==== Record set
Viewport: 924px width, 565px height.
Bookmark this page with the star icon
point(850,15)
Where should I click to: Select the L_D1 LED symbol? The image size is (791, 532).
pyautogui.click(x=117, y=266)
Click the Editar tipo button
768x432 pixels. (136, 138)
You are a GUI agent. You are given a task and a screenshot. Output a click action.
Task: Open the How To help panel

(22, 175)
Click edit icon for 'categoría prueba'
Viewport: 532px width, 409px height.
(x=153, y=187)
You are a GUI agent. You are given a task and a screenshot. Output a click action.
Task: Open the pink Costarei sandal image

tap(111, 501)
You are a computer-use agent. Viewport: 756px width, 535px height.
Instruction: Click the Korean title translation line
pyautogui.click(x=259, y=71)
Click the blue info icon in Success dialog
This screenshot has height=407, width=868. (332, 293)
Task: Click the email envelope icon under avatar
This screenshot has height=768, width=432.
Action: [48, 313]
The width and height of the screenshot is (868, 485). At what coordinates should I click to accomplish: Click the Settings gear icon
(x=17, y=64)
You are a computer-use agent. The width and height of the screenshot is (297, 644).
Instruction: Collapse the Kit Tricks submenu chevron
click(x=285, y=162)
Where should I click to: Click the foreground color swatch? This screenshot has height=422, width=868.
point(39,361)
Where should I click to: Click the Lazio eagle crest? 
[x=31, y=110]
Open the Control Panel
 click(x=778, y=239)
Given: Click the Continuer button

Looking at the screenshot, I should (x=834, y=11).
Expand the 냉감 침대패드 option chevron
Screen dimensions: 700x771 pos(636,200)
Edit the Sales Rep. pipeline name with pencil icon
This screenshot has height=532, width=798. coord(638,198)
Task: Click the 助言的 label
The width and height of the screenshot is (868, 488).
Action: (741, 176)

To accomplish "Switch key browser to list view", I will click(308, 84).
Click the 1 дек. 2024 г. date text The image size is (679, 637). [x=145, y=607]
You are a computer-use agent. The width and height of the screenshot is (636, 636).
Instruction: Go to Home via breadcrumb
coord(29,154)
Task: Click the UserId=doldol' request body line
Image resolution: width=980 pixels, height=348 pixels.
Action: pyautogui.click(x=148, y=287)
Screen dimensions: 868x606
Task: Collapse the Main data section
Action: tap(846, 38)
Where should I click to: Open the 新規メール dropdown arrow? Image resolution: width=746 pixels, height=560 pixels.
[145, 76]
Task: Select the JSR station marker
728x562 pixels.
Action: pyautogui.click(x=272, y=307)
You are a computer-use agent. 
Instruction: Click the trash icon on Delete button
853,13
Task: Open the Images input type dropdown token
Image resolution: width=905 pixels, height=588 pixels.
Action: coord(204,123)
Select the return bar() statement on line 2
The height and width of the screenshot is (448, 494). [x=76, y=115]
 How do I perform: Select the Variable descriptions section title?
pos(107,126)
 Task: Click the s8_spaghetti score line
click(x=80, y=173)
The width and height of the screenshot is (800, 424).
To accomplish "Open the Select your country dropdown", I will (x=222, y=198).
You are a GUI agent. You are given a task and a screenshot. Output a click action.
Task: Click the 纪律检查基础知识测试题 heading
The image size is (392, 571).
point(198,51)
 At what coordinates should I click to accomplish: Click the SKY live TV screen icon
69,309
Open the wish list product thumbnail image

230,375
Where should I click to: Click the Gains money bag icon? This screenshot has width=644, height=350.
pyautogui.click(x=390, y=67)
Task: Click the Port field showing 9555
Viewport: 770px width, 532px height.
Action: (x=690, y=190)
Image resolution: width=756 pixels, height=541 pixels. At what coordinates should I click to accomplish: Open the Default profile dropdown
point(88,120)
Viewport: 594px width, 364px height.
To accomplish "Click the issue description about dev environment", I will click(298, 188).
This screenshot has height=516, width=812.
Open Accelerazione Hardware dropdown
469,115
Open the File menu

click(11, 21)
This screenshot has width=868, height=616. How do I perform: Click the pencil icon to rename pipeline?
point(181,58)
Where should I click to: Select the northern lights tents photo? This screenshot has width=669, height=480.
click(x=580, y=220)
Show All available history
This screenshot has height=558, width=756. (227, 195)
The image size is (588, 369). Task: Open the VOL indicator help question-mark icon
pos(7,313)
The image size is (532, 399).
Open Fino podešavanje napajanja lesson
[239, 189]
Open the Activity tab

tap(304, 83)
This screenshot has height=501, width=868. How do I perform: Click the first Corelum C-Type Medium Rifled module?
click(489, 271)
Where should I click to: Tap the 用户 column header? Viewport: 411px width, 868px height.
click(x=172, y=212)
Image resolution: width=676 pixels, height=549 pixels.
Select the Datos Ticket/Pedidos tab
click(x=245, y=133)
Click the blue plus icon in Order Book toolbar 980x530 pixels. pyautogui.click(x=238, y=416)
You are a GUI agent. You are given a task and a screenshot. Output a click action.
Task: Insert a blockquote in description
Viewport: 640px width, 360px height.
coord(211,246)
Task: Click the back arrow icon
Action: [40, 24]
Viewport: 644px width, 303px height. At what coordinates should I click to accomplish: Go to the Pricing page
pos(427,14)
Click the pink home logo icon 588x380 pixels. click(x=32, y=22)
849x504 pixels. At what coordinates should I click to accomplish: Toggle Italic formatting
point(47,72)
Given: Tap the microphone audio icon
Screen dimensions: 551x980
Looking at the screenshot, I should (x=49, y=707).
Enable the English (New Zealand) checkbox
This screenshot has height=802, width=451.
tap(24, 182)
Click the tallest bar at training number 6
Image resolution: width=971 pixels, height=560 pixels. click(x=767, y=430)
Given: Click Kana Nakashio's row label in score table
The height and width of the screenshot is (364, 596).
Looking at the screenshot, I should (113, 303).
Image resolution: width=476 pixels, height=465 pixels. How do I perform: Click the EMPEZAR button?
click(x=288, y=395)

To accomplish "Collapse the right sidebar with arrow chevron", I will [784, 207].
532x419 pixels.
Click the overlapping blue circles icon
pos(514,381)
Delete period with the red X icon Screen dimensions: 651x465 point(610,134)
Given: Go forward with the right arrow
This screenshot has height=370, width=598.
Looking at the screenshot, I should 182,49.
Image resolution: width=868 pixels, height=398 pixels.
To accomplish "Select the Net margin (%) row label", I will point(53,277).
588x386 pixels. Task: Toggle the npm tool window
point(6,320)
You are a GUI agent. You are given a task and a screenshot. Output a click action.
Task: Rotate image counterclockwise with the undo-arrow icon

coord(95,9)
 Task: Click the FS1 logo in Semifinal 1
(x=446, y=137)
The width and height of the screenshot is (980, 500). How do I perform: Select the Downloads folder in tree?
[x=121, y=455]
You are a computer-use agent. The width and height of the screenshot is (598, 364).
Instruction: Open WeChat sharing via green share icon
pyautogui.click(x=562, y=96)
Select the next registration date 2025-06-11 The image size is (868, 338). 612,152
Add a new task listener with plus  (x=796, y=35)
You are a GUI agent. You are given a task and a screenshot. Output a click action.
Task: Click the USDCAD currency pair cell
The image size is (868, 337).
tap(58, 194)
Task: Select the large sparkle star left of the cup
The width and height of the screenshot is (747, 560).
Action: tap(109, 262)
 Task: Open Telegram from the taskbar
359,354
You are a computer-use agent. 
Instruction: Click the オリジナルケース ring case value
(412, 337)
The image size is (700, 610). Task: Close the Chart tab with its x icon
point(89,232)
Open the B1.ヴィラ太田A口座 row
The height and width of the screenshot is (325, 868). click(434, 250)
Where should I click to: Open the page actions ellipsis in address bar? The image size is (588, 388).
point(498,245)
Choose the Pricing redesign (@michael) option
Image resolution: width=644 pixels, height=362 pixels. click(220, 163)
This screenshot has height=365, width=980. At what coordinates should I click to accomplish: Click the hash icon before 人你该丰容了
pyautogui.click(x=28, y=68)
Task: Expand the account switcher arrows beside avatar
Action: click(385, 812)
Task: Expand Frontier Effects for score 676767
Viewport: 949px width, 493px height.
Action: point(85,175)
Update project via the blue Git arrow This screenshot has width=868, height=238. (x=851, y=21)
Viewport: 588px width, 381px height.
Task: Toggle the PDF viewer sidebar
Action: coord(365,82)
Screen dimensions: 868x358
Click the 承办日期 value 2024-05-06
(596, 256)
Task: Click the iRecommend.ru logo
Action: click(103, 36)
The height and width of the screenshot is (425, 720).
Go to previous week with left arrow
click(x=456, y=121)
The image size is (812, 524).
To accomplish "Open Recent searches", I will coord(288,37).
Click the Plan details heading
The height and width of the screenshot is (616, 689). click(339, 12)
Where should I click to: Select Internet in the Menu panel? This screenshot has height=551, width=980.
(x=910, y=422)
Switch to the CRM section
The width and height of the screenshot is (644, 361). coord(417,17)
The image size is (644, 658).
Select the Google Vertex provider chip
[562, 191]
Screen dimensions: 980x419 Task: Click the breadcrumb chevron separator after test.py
========
Every line that holds the word "right" should be copied from the listing.

=== Task answer ===
To accomplish "Collapse the right sidebar with arrow chevron", I will [784, 207].
Given: Go forward with the right arrow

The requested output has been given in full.